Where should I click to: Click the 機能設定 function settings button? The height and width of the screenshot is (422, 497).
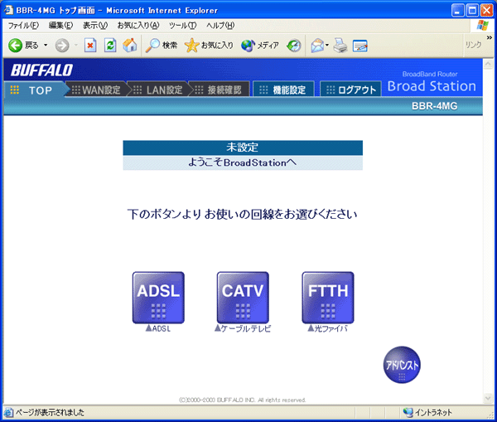283,90
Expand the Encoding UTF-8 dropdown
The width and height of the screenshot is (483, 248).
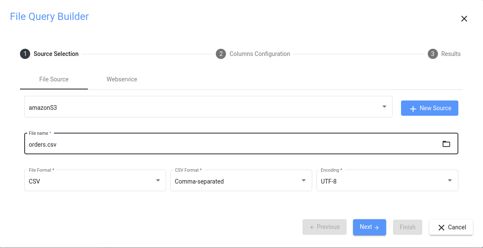coord(450,181)

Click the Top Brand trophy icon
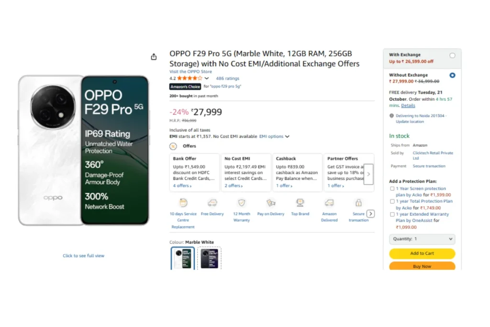pyautogui.click(x=300, y=203)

-*-

== AIM OF THE TASK ==
Reproduce the lines above word for word, leaving the pictures out of your answer.

== FINISHED TASK ==
Where should I click to: Click the 機能設定 function settings button? The height and width of the screenshot is (422, 497).
283,90
Expand the Encoding UTF-8 dropdown
The width and height of the screenshot is (483, 248).
coord(450,181)

Click the Top Brand trophy icon
pyautogui.click(x=300, y=203)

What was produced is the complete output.